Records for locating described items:
** BEGIN **

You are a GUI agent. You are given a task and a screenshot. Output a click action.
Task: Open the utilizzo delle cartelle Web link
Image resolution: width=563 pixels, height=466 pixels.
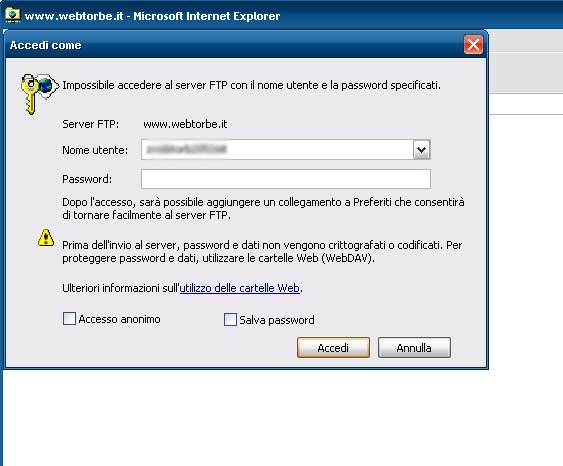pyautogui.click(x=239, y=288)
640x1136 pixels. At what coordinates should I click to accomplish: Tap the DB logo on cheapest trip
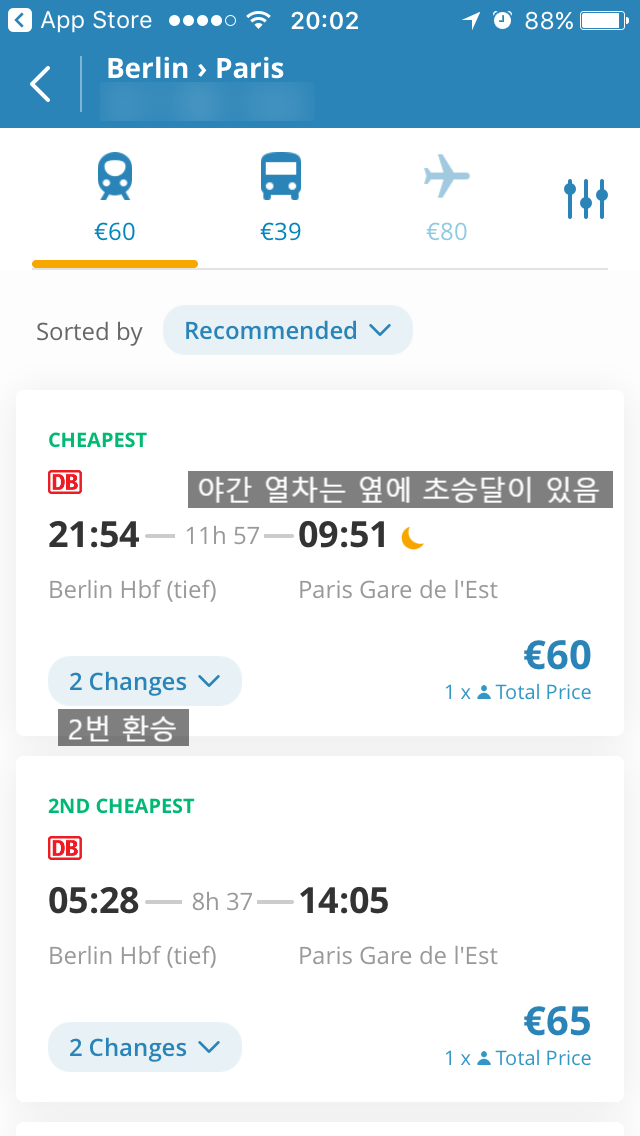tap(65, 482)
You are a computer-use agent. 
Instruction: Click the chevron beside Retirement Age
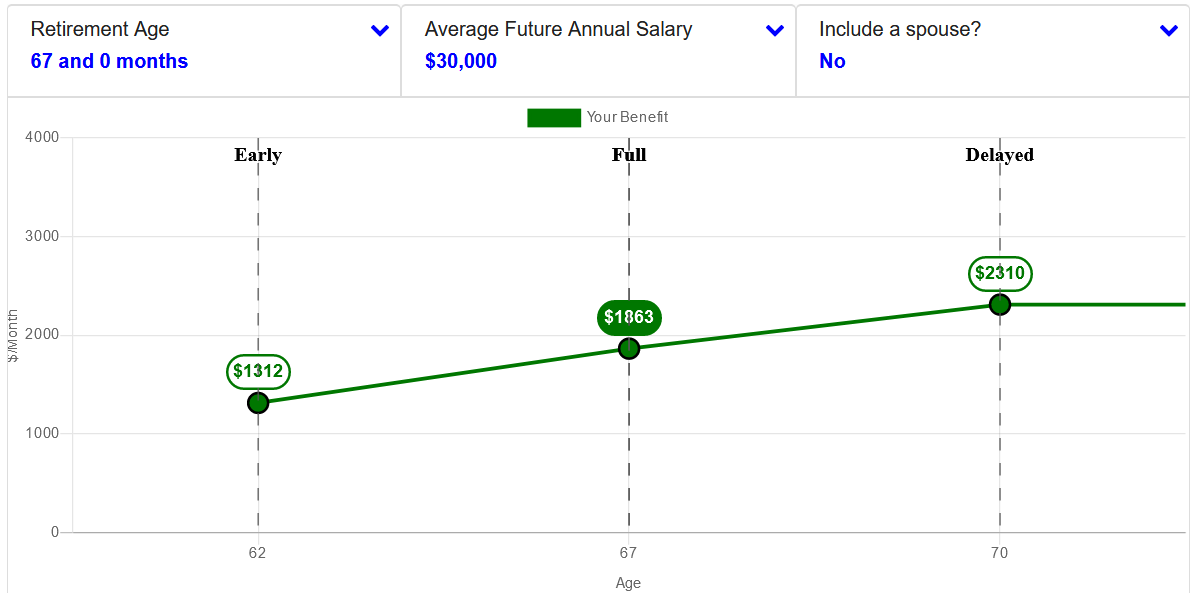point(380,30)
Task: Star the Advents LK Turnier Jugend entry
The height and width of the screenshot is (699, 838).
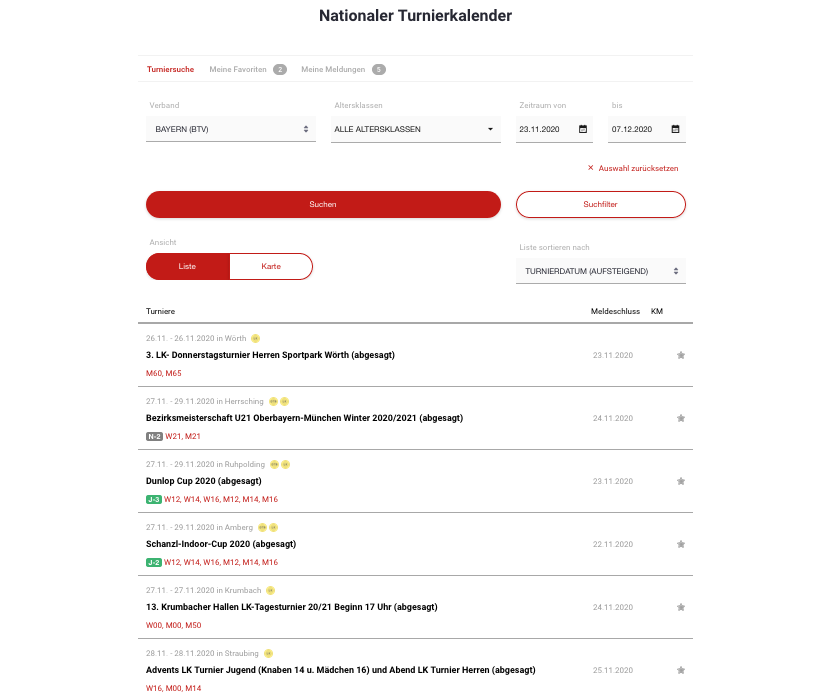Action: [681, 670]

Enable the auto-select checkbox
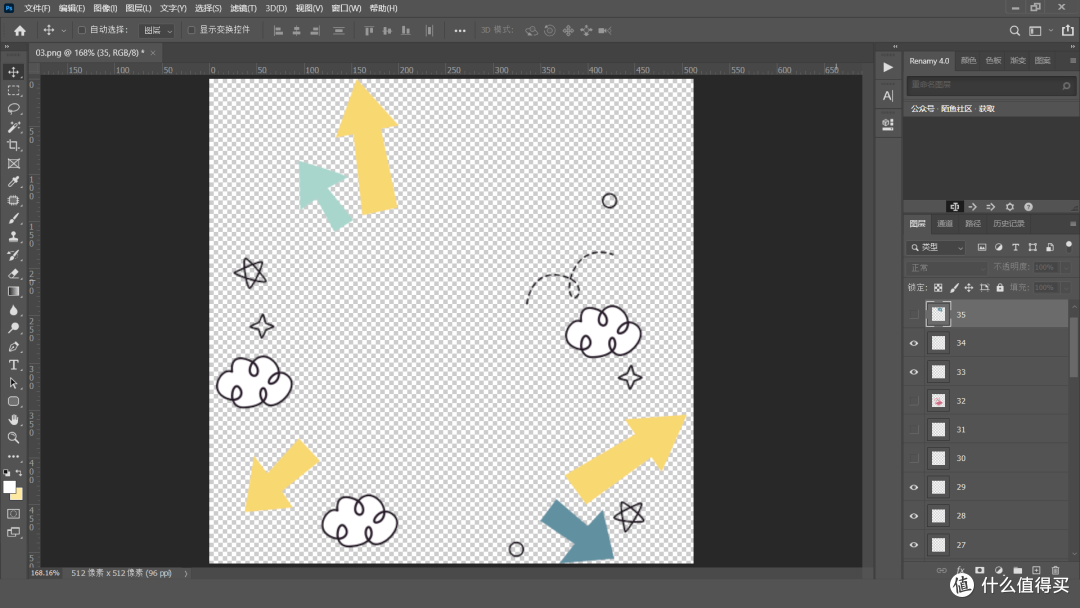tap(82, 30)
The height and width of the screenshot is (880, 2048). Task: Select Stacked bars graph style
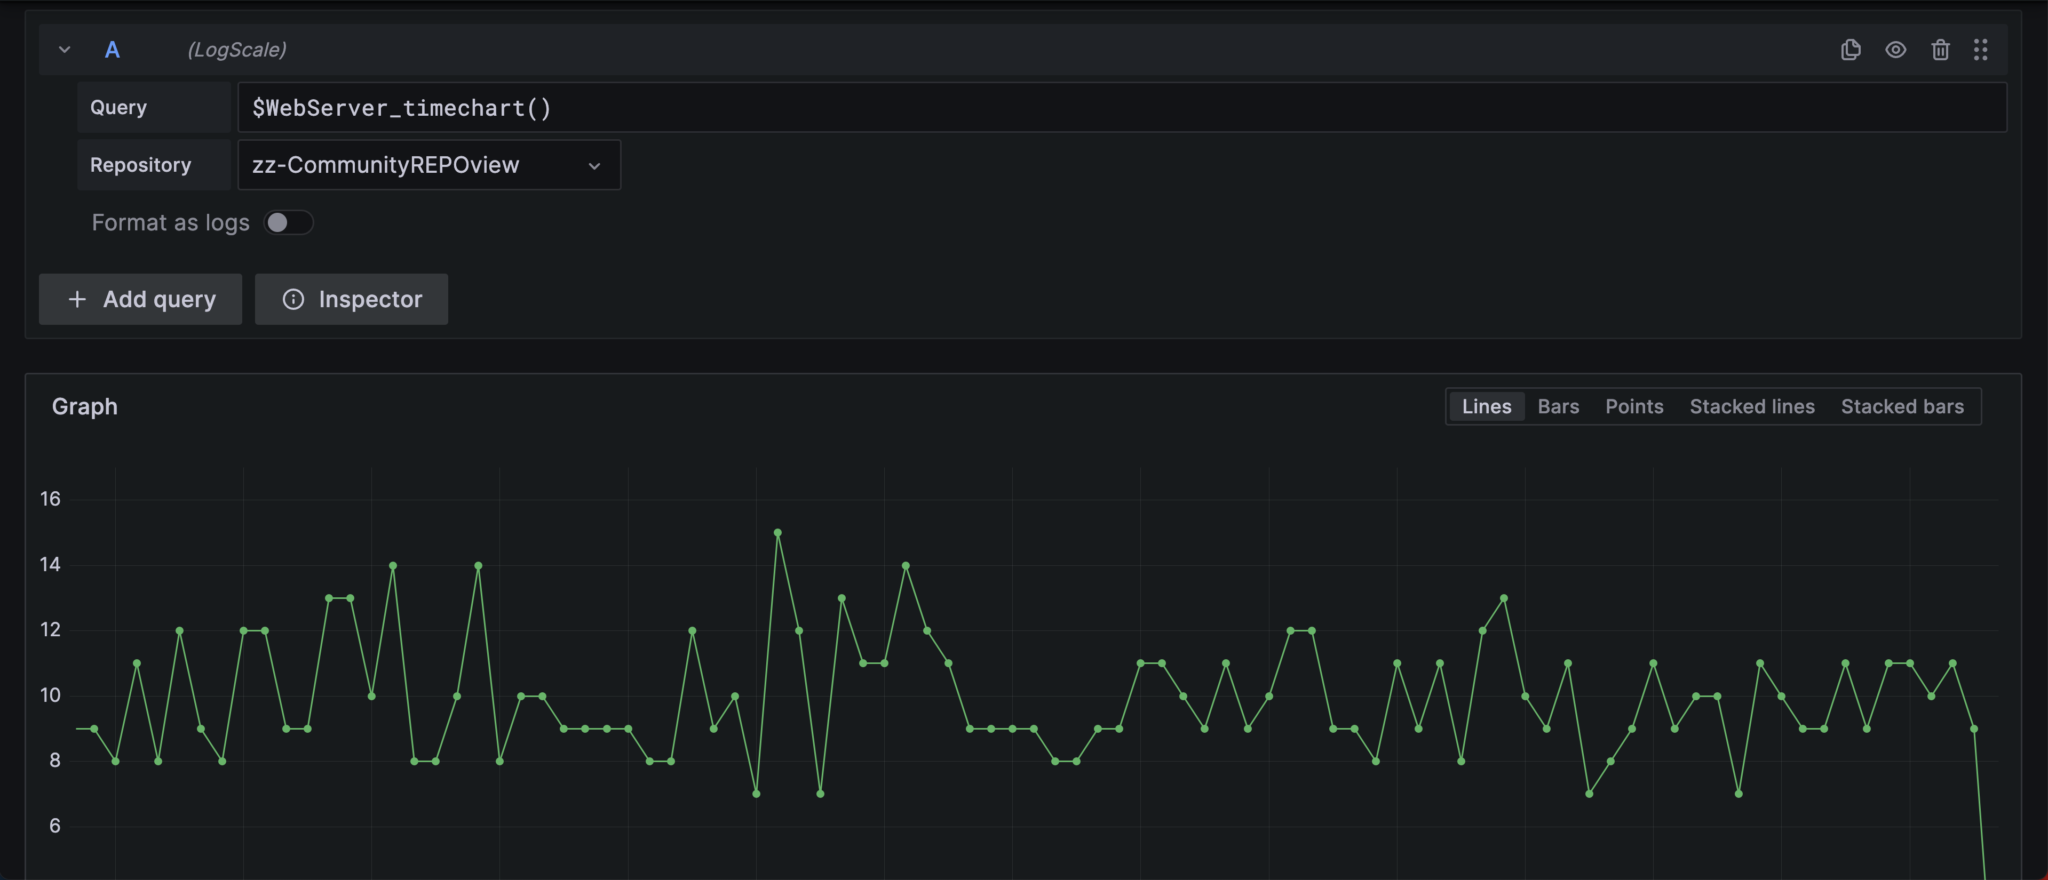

** END **

Work to be completed:
Rewrite all of the records, changing "screenshot" to "screen capture" and leaving everything else as it is. Omit the pictures from your answer.

Result of this task:
You are a GUI agent. You are given a task and a screen capture. Output a click action.
Task: Open the utilizzo delle cartelle Web link
Image resolution: width=563 pixels, height=466 pixels.
pyautogui.click(x=239, y=288)
640x1136 pixels. At what coordinates should I click to accomplish: Tap the DB logo on cheapest trip
tap(65, 482)
You are a computer-use agent. 
Instruction: Click the chevron beside Retirement Age
point(380,30)
Task: Star the Advents LK Turnier Jugend entry
The height and width of the screen capture is (699, 838).
Action: [681, 670]

Enable the auto-select checkbox
tap(82, 30)
The height and width of the screen capture is (880, 2048). Task: Select Stacked bars graph style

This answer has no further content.